● TASK REQUIREMENTS:
Your answer should consist of every line from the records that holds the string "screenshot".

● SUPPLIED DATA:
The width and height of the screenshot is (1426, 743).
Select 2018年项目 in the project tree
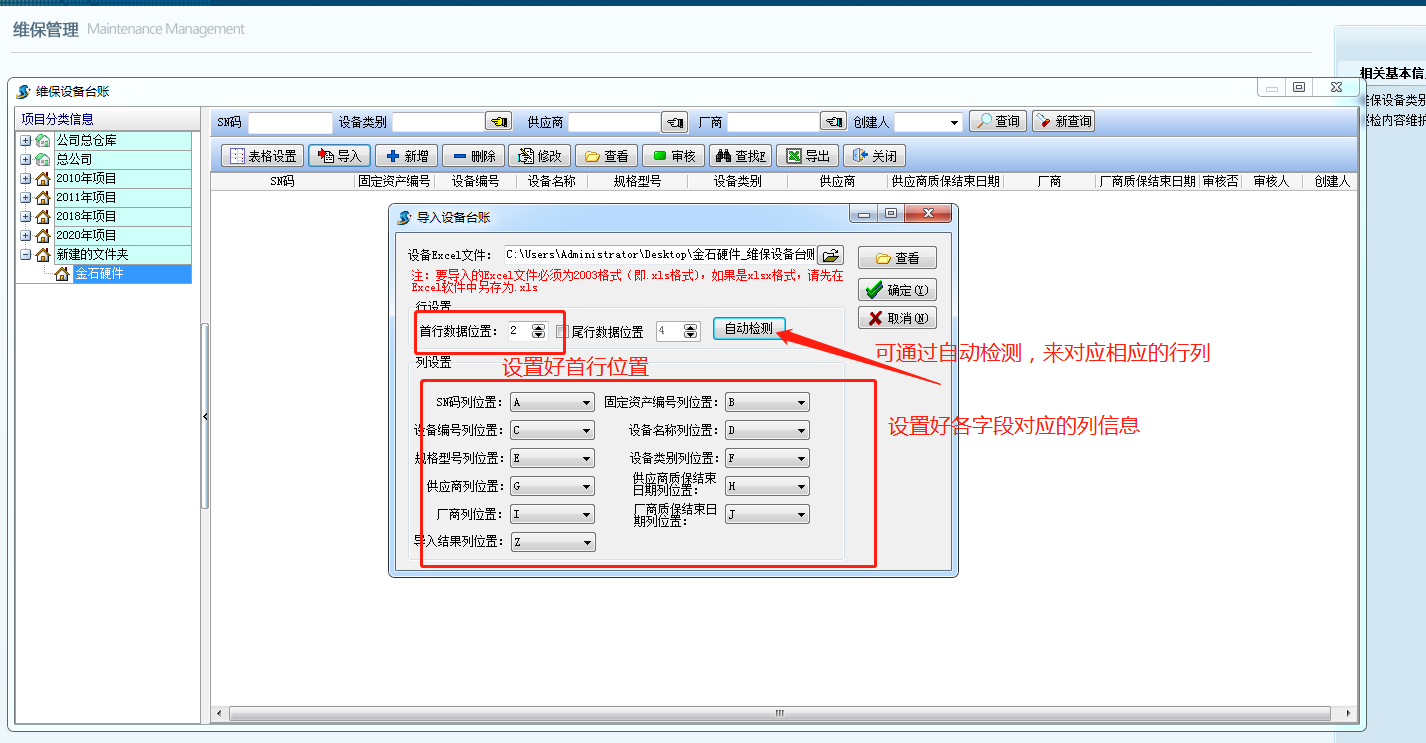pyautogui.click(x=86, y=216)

--

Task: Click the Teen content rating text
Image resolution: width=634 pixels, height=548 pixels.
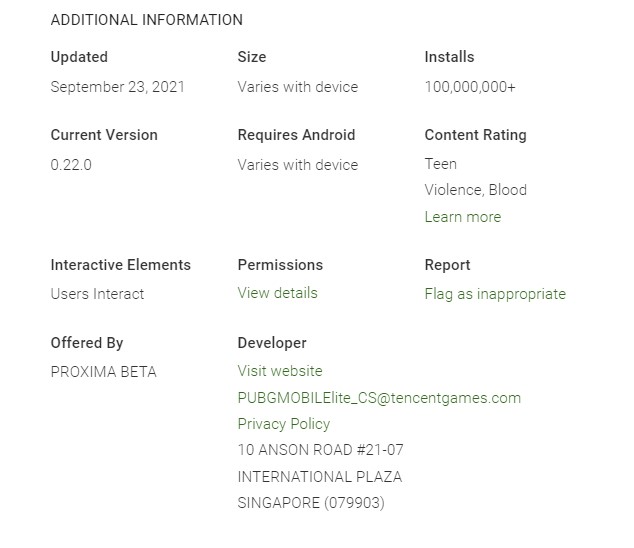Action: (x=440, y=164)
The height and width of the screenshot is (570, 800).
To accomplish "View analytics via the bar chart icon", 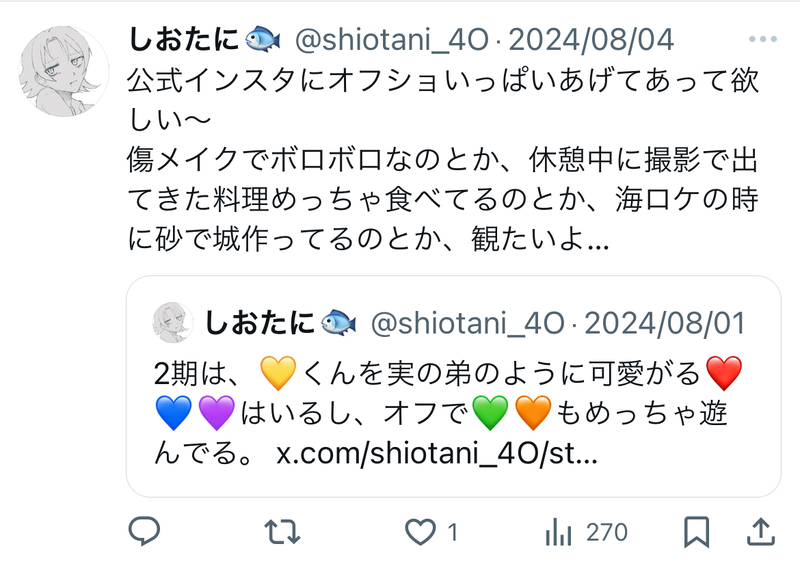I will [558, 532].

● TASK SOLUTION:
The width and height of the screenshot is (1426, 743).
The height and width of the screenshot is (570, 800).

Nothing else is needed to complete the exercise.